Problem requirements: From the first entry to the last, repeat the listing exactly.

(Supplied information Opens)

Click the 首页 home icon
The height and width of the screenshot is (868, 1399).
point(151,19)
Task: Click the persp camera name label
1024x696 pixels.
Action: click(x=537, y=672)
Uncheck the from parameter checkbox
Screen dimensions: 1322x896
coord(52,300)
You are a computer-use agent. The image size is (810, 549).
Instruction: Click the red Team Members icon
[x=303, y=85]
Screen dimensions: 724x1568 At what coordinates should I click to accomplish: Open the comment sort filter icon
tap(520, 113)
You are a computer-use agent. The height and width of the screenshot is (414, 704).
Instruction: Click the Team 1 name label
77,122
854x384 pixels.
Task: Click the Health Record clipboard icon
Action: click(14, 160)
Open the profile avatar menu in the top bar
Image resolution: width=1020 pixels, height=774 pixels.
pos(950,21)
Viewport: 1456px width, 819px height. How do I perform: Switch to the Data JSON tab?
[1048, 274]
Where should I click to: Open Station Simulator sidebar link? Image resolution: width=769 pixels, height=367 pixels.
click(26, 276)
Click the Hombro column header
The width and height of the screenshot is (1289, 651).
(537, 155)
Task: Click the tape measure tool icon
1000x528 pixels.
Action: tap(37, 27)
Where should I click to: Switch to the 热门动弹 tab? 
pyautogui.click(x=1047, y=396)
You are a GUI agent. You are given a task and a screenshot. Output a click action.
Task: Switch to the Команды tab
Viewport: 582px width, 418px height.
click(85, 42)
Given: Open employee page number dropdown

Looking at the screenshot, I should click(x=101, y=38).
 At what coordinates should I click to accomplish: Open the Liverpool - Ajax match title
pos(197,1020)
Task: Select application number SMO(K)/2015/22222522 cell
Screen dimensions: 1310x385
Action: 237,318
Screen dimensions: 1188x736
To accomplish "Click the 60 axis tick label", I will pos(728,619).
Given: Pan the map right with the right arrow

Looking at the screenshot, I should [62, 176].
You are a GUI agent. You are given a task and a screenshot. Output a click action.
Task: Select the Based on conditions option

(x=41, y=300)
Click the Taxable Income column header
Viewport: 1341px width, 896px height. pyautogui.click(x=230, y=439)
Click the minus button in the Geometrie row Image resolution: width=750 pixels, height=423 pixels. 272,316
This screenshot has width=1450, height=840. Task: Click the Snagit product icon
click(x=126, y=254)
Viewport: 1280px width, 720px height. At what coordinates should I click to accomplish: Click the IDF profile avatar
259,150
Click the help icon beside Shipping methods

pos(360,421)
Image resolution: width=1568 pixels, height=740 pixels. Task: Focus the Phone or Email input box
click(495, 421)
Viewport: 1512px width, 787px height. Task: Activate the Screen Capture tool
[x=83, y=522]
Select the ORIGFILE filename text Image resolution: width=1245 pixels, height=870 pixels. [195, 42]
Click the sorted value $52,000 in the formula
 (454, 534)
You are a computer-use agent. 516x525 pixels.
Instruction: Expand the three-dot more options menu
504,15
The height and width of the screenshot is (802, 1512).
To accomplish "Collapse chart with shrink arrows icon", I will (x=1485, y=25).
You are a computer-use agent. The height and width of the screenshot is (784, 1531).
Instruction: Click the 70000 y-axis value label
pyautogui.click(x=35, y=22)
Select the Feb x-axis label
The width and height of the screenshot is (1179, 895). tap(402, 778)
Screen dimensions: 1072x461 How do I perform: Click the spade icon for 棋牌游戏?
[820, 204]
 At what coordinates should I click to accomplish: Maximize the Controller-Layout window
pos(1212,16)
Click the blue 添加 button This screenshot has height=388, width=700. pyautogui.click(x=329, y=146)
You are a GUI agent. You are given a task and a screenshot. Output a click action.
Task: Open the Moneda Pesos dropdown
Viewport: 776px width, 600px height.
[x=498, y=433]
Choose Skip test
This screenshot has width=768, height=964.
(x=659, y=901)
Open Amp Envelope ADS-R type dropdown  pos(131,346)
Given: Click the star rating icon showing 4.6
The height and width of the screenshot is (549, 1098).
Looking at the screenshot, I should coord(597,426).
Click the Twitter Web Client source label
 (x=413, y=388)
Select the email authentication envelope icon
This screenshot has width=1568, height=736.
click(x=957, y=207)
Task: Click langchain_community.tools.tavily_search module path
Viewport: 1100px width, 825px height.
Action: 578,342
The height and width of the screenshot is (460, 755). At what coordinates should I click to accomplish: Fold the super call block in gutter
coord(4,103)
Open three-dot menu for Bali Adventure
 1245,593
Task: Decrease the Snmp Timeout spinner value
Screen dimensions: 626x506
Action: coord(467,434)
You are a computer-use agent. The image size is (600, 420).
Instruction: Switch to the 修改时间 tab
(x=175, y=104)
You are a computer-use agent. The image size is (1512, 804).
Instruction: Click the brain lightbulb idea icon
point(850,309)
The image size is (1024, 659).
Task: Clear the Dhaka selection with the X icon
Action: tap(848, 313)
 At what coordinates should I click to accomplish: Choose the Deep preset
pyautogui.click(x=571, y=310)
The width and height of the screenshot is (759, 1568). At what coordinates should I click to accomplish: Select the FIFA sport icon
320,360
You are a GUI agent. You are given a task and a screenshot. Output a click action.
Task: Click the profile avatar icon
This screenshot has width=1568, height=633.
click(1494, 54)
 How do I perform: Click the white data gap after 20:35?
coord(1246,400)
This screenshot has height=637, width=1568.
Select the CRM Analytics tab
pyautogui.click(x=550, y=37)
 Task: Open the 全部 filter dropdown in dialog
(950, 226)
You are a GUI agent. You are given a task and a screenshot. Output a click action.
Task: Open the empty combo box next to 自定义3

(Supplied information Closes)

Solution to this problem:
Click the 首页 home icon
The height and width of the screenshot is (868, 1399).
point(151,19)
Task: Click the persp camera name label
1024x696 pixels.
Action: click(x=537, y=672)
Uncheck the from parameter checkbox
Screen dimensions: 1322x896
coord(52,300)
You are a computer-use agent. The image size is (810, 549).
Instruction: Click the red Team Members icon
[x=303, y=85]
Screen dimensions: 724x1568 At what coordinates should I click to accomplish: Open the comment sort filter icon
tap(520, 113)
You are a computer-use agent. The height and width of the screenshot is (414, 704).
Instruction: Click the Team 1 name label
77,122
854x384 pixels.
Task: Click the Health Record clipboard icon
Action: click(14, 160)
Open the profile avatar menu in the top bar
Image resolution: width=1020 pixels, height=774 pixels.
pos(950,21)
Viewport: 1456px width, 819px height. How do I perform: Switch to the Data JSON tab?
[1048, 274]
Where should I click to: Open Station Simulator sidebar link? Image resolution: width=769 pixels, height=367 pixels.
click(26, 276)
Click the Hombro column header
The width and height of the screenshot is (1289, 651).
(537, 155)
Task: Click the tape measure tool icon
1000x528 pixels.
Action: tap(37, 27)
Where should I click to: Switch to the 热门动弹 tab? 
pyautogui.click(x=1047, y=396)
You are a GUI agent. You are given a task and a screenshot. Output a click action.
Task: Switch to the Команды tab
Viewport: 582px width, 418px height.
click(85, 42)
Given: Open employee page number dropdown

Looking at the screenshot, I should click(x=101, y=38).
 At what coordinates should I click to accomplish: Open the Liverpool - Ajax match title
pos(197,1020)
Task: Select application number SMO(K)/2015/22222522 cell
Screen dimensions: 1310x385
Action: 237,318
Screen dimensions: 1188x736
To accomplish "Click the 60 axis tick label", I will pos(728,619).
Given: Pan the map right with the right arrow

Looking at the screenshot, I should [62, 176].
You are a GUI agent. You are given a task and a screenshot. Output a click action.
Task: Select the Based on conditions option

(x=41, y=300)
Click the Taxable Income column header
Viewport: 1341px width, 896px height. pyautogui.click(x=230, y=439)
Click the minus button in the Geometrie row Image resolution: width=750 pixels, height=423 pixels. 272,316
This screenshot has width=1450, height=840. Task: Click the Snagit product icon
click(x=126, y=254)
Viewport: 1280px width, 720px height. At what coordinates should I click to accomplish: Click the IDF profile avatar
259,150
Click the help icon beside Shipping methods

pos(360,421)
Image resolution: width=1568 pixels, height=740 pixels. Task: Focus the Phone or Email input box
click(495, 421)
Viewport: 1512px width, 787px height. Task: Activate the Screen Capture tool
[x=83, y=522]
Select the ORIGFILE filename text Image resolution: width=1245 pixels, height=870 pixels. [195, 42]
Click the sorted value $52,000 in the formula
 (454, 534)
You are a computer-use agent. 516x525 pixels.
Instruction: Expand the three-dot more options menu
504,15
The height and width of the screenshot is (802, 1512).
To accomplish "Collapse chart with shrink arrows icon", I will (x=1485, y=25).
You are a computer-use agent. The height and width of the screenshot is (784, 1531).
Instruction: Click the 70000 y-axis value label
pyautogui.click(x=35, y=22)
Select the Feb x-axis label
The width and height of the screenshot is (1179, 895). tap(402, 778)
Screen dimensions: 1072x461 How do I perform: Click the spade icon for 棋牌游戏?
[820, 204]
 At what coordinates should I click to accomplish: Maximize the Controller-Layout window
pos(1212,16)
Click the blue 添加 button This screenshot has height=388, width=700. pyautogui.click(x=329, y=146)
You are a GUI agent. You are given a task and a screenshot. Output a click action.
Task: Open the Moneda Pesos dropdown
Viewport: 776px width, 600px height.
[x=498, y=433]
Choose Skip test
This screenshot has width=768, height=964.
(x=659, y=901)
Open Amp Envelope ADS-R type dropdown  pos(131,346)
Given: Click the star rating icon showing 4.6
The height and width of the screenshot is (549, 1098).
Looking at the screenshot, I should coord(597,426).
Click the Twitter Web Client source label
 (x=413, y=388)
Select the email authentication envelope icon
This screenshot has width=1568, height=736.
click(x=957, y=207)
Task: Click langchain_community.tools.tavily_search module path
Viewport: 1100px width, 825px height.
Action: 578,342
The height and width of the screenshot is (460, 755). At what coordinates should I click to accomplish: Fold the super call block in gutter
coord(4,103)
Open three-dot menu for Bali Adventure
 1245,593
Task: Decrease the Snmp Timeout spinner value
Screen dimensions: 626x506
Action: coord(467,434)
You are a computer-use agent. The image size is (600, 420).
Instruction: Switch to the 修改时间 tab
(x=175, y=104)
You are a computer-use agent. The image size is (1512, 804).
Instruction: Click the brain lightbulb idea icon
point(850,309)
The image size is (1024, 659).
Task: Clear the Dhaka selection with the X icon
Action: tap(848, 313)
 At what coordinates should I click to accomplish: Choose the Deep preset
pyautogui.click(x=571, y=310)
The width and height of the screenshot is (759, 1568). At what coordinates should I click to accomplish: Select the FIFA sport icon
320,360
You are a GUI agent. You are given a task and a screenshot. Output a click action.
Task: Click the profile avatar icon
This screenshot has width=1568, height=633.
click(1494, 54)
 How do I perform: Click the white data gap after 20:35?
coord(1246,400)
This screenshot has height=637, width=1568.
Select the CRM Analytics tab
pyautogui.click(x=550, y=37)
 Task: Open the 全部 filter dropdown in dialog
(950, 226)
You are a GUI agent. You are given a task and a screenshot. Output a click action.
Task: Open the empty combo box next to 自定义3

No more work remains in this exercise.